Data items:
[Start of Attachment]

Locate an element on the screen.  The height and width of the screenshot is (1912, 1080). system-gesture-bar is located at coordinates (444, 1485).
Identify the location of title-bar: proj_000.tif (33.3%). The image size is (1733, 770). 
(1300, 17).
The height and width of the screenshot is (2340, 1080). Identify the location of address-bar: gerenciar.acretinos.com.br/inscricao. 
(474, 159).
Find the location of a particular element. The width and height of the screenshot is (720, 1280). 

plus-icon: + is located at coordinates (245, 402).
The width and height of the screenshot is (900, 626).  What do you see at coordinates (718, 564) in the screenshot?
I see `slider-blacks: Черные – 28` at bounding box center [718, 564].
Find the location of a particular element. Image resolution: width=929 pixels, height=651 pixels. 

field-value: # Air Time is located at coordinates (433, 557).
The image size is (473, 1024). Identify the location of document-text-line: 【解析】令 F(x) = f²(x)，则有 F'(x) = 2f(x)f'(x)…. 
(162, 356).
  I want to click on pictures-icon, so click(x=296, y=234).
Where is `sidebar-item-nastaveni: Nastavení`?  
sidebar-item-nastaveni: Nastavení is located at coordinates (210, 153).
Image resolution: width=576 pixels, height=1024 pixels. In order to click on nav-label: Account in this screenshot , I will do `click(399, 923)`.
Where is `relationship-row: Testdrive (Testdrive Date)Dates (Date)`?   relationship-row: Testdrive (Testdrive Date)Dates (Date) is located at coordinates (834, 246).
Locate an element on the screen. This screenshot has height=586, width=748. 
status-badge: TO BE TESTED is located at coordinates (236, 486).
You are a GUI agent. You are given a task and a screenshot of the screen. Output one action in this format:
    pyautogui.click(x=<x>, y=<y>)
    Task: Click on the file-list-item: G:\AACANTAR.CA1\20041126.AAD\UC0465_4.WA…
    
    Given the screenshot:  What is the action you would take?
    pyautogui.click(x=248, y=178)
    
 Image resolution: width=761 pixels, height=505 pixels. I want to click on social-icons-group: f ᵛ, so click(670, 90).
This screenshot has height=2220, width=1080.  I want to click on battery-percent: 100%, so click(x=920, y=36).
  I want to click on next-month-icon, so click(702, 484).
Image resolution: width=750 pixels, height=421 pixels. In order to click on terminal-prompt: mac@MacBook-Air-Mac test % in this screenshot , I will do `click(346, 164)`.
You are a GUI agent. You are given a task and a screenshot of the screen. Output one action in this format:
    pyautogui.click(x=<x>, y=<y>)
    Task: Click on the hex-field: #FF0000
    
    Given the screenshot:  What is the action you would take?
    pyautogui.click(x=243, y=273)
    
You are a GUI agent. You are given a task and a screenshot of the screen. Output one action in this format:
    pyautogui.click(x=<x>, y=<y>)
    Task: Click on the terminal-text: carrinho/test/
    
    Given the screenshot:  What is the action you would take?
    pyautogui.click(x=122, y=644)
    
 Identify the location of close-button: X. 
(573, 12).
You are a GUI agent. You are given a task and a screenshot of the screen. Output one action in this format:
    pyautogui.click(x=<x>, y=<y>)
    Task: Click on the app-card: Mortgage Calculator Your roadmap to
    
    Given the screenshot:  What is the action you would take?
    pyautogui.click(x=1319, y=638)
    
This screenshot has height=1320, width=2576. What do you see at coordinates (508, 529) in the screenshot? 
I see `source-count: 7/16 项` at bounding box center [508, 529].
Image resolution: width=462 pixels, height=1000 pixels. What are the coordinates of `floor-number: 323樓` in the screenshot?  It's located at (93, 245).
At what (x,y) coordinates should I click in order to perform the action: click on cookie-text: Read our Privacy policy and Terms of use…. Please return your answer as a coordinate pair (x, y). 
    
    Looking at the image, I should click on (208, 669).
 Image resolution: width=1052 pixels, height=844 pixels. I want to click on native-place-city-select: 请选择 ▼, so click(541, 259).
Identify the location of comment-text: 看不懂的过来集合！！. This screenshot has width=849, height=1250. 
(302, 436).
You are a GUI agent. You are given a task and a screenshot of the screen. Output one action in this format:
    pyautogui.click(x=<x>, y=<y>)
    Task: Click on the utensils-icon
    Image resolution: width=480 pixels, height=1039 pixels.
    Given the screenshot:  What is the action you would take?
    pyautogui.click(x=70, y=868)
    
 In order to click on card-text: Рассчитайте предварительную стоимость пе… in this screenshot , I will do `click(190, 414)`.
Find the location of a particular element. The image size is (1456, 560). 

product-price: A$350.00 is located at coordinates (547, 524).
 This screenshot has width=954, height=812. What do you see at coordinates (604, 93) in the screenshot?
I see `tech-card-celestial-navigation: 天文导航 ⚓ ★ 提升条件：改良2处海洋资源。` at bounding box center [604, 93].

[End of Attachment]

Directions for this task:
Copy out the data items above word for word, covering all of them.

Expected answer:
Locate an element on the screen.  The height and width of the screenshot is (1912, 1080). system-gesture-bar is located at coordinates (444, 1485).
Identify the location of title-bar: proj_000.tif (33.3%). The image size is (1733, 770). 
(1300, 17).
The height and width of the screenshot is (2340, 1080). Identify the location of address-bar: gerenciar.acretinos.com.br/inscricao. 
(474, 159).
Find the location of a particular element. The width and height of the screenshot is (720, 1280). 

plus-icon: + is located at coordinates (245, 402).
The width and height of the screenshot is (900, 626).  What do you see at coordinates (718, 564) in the screenshot?
I see `slider-blacks: Черные – 28` at bounding box center [718, 564].
Find the location of a particular element. Image resolution: width=929 pixels, height=651 pixels. 

field-value: # Air Time is located at coordinates (433, 557).
The image size is (473, 1024). Identify the location of document-text-line: 【解析】令 F(x) = f²(x)，则有 F'(x) = 2f(x)f'(x)…. 
(162, 356).
  I want to click on pictures-icon, so click(x=296, y=234).
Where is `sidebar-item-nastaveni: Nastavení`?  
sidebar-item-nastaveni: Nastavení is located at coordinates (210, 153).
Image resolution: width=576 pixels, height=1024 pixels. In order to click on nav-label: Account in this screenshot , I will do `click(399, 923)`.
Where is `relationship-row: Testdrive (Testdrive Date)Dates (Date)`?   relationship-row: Testdrive (Testdrive Date)Dates (Date) is located at coordinates (834, 246).
Locate an element on the screen. This screenshot has height=586, width=748. 
status-badge: TO BE TESTED is located at coordinates (236, 486).
You are a GUI agent. You are given a task and a screenshot of the screen. Output one action in this format:
    pyautogui.click(x=<x>, y=<y>)
    Task: Click on the file-list-item: G:\AACANTAR.CA1\20041126.AAD\UC0465_4.WA…
    
    Given the screenshot:  What is the action you would take?
    pyautogui.click(x=248, y=178)
    
 Image resolution: width=761 pixels, height=505 pixels. I want to click on social-icons-group: f ᵛ, so click(670, 90).
This screenshot has height=2220, width=1080.  I want to click on battery-percent: 100%, so click(x=920, y=36).
  I want to click on next-month-icon, so click(702, 484).
Image resolution: width=750 pixels, height=421 pixels. In order to click on terminal-prompt: mac@MacBook-Air-Mac test % in this screenshot , I will do `click(346, 164)`.
You are a GUI agent. You are given a task and a screenshot of the screen. Output one action in this format:
    pyautogui.click(x=<x>, y=<y>)
    Task: Click on the hex-field: #FF0000
    
    Given the screenshot:  What is the action you would take?
    pyautogui.click(x=243, y=273)
    
You are a GUI agent. You are given a task and a screenshot of the screen. Output one action in this format:
    pyautogui.click(x=<x>, y=<y>)
    Task: Click on the terminal-text: carrinho/test/
    
    Given the screenshot:  What is the action you would take?
    pyautogui.click(x=122, y=644)
    
 Identify the location of close-button: X. 
(573, 12).
You are a GUI agent. You are given a task and a screenshot of the screen. Output one action in this format:
    pyautogui.click(x=<x>, y=<y>)
    Task: Click on the app-card: Mortgage Calculator Your roadmap to
    
    Given the screenshot:  What is the action you would take?
    pyautogui.click(x=1319, y=638)
    
This screenshot has height=1320, width=2576. What do you see at coordinates (508, 529) in the screenshot? 
I see `source-count: 7/16 项` at bounding box center [508, 529].
Image resolution: width=462 pixels, height=1000 pixels. What are the coordinates of `floor-number: 323樓` in the screenshot?  It's located at (93, 245).
At what (x,y) coordinates should I click in order to perform the action: click on cookie-text: Read our Privacy policy and Terms of use…. Please return your answer as a coordinate pair (x, y). 
    
    Looking at the image, I should click on (208, 669).
 Image resolution: width=1052 pixels, height=844 pixels. I want to click on native-place-city-select: 请选择 ▼, so click(541, 259).
Identify the location of comment-text: 看不懂的过来集合！！. This screenshot has width=849, height=1250. 
(302, 436).
You are a GUI agent. You are given a task and a screenshot of the screen. Output one action in this format:
    pyautogui.click(x=<x>, y=<y>)
    Task: Click on the utensils-icon
    Image resolution: width=480 pixels, height=1039 pixels.
    Given the screenshot:  What is the action you would take?
    pyautogui.click(x=70, y=868)
    
 In order to click on card-text: Рассчитайте предварительную стоимость пе… in this screenshot , I will do `click(190, 414)`.
Find the location of a particular element. The image size is (1456, 560). 

product-price: A$350.00 is located at coordinates (547, 524).
 This screenshot has width=954, height=812. What do you see at coordinates (604, 93) in the screenshot?
I see `tech-card-celestial-navigation: 天文导航 ⚓ ★ 提升条件：改良2处海洋资源。` at bounding box center [604, 93].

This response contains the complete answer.